Betsy puts her name and photos out there in her Twitter and Facebook posts, along with her appearances in YouTube PSA videos. Some nonprofit leaders are apprehensive to do this, fearing targeting from hate groups and online trolls.

“No. I’ve never been a target. We keep a positive message. We draw attention to the issues in a positive way, rather than blaming someone or some entity or gender or political affiliation. We don’t say derogatory things about those groups, and by doing that, we try to bring them into the positive conversations. Language matters. I like to have an educated conversation without telling someone they’re an ‘idiot’ or ‘wrong. I’d rather they explain to me why they think the way they do, so I can approach them where they’re at. Frankly, in our small community, we cannot afford to alienate anyone.”

You’re not striking today. Why not?

“I don’t strike any day. I like to rebut statements. I like to encourage conversation, regardless of whatever the other person may be saying or the language they use. I’ll  ask questions and try to get to the heart or the root of the problem or the way they’re thinking.

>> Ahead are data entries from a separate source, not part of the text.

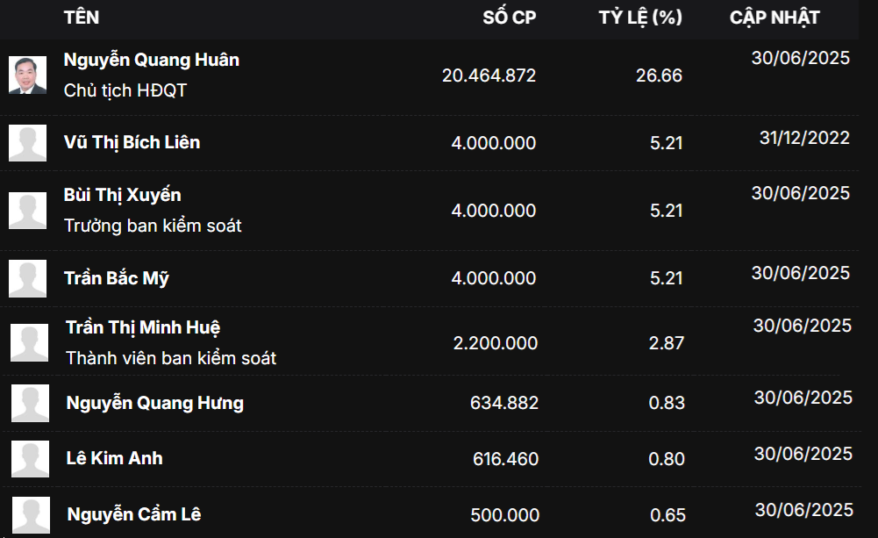Open Nguyễn Quang Huân's name link
Image resolution: width=878 pixels, height=538 pixels.
pyautogui.click(x=152, y=60)
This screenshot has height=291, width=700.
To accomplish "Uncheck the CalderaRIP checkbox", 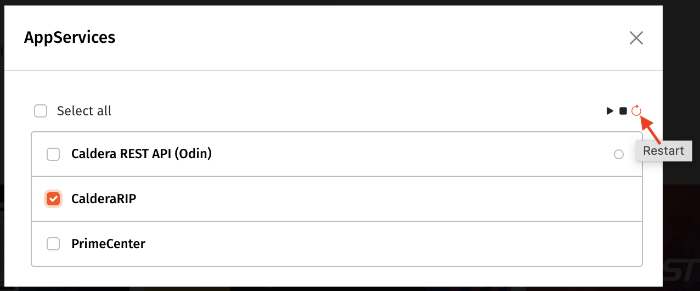I will 53,199.
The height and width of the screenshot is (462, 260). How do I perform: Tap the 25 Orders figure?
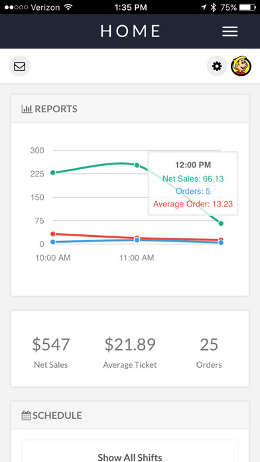pyautogui.click(x=209, y=345)
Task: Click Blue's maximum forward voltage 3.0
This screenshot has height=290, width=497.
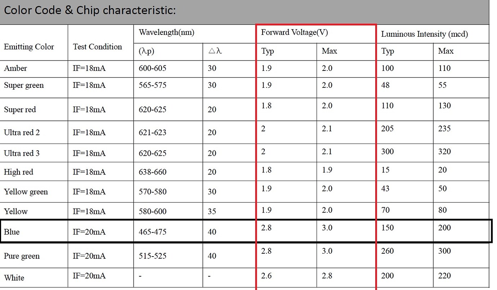Action: [x=327, y=228]
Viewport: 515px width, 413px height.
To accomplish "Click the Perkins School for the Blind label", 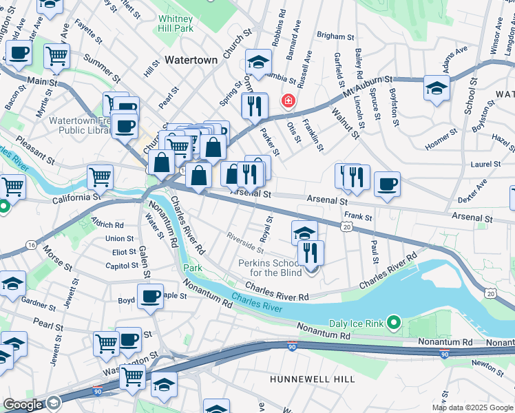I will coord(271,268).
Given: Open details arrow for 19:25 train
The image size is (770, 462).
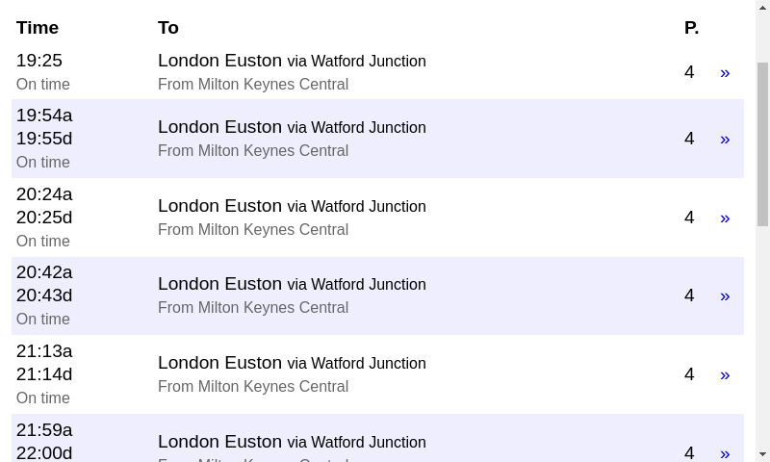Looking at the screenshot, I should 725,72.
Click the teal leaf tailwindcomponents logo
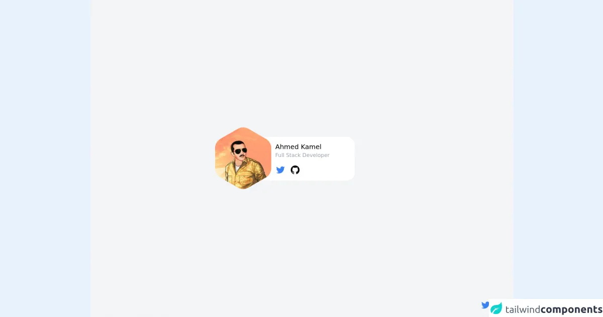The width and height of the screenshot is (603, 317). coord(496,308)
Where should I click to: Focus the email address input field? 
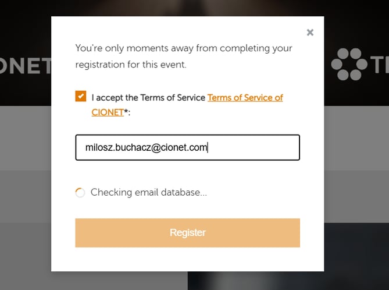(x=187, y=148)
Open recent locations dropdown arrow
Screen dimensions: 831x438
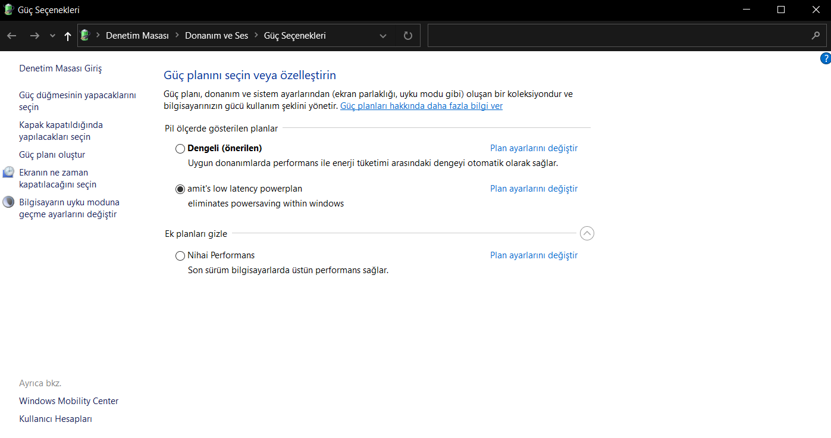52,36
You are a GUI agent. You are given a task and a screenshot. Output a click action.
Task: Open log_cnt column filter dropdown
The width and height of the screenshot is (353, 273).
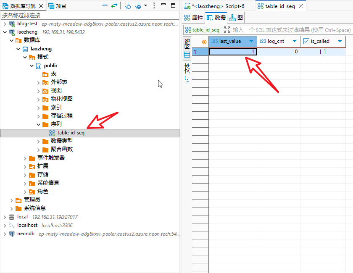(294, 41)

I like to consider that things that we’re doing as causing ideas and social norms to take seed. Because you never know with the right amount of watering what that seed’s going to turn into.”

I’ve always thought of social media posts for nonprofits as sort of a series of elevator speeches. What’s your elevator speech on and offline? How do you approach that larger audience?

“We identify ourselves as a Resource Center (instead of a “women’s shelter”). We provide resources. We publish a resource directory. We provide people with access to the means to resolve their dilemma. That may mean safely exiting an abusive relationship. It can also mean assistance with finding food resources, securing housing if you are homeless, or counseling services for survivors of domestic violence and sexual assault. People in our area know “Diane Peppler” now not just as a person (the activist who was the Center’s namesake) but also as an agency. We’re not ‘man haters,’ we’re not trying to ‘break up homes.’

“Our elevator speech is that we’re a helping agency. We help people find solutions to their problems. We try to be as encouraging as possible. We have prevention program grant funding to focus on healthy relationships. We focus on things like ending bullying and promoting better social norms. We teach empathy in all of our messaging to educate our community about what’s appropriate behavior toward other people.”

Betsy pauses to catch her breath for a moment and adds, “That’s a long elevator speech, I hope it was a tall building!”

I keep seeing posts today that criticize a Day Without A Woman as irresponsible. How should women talk to their family members and social media friends in response to this negativity?

“Yes. My favorite quote today was ‘When’s the day without MEN?’ Well, if you’re a single mom like my mom was, then every day is a day without men.”

Betsy suggests some tips for dealing with the opposition. “No name calling. Use language that encourages them to be open about their opinion, but share insights. Personal connections are missing from a lot of our online communications. It’s not a living breathing human, it’s just a computer screen.”

Betsy is critical of social media users who may stoop to the apathetic level of meanness of some others online as they respond and pick Twitter battles or Facebook fights.

“Picture that person and who they have in their life. Maybe they don’t have people in their life to give them a context they can borrow from. The lack of empathy in our world today is astounding.”

Betsy encourages social media users to avoid contributing to that lack of empathy, but rather to present a positive message and online presence to role model for others.

“We look to get community members’ assistance and support to change the conversation and to engage in changing social norms.”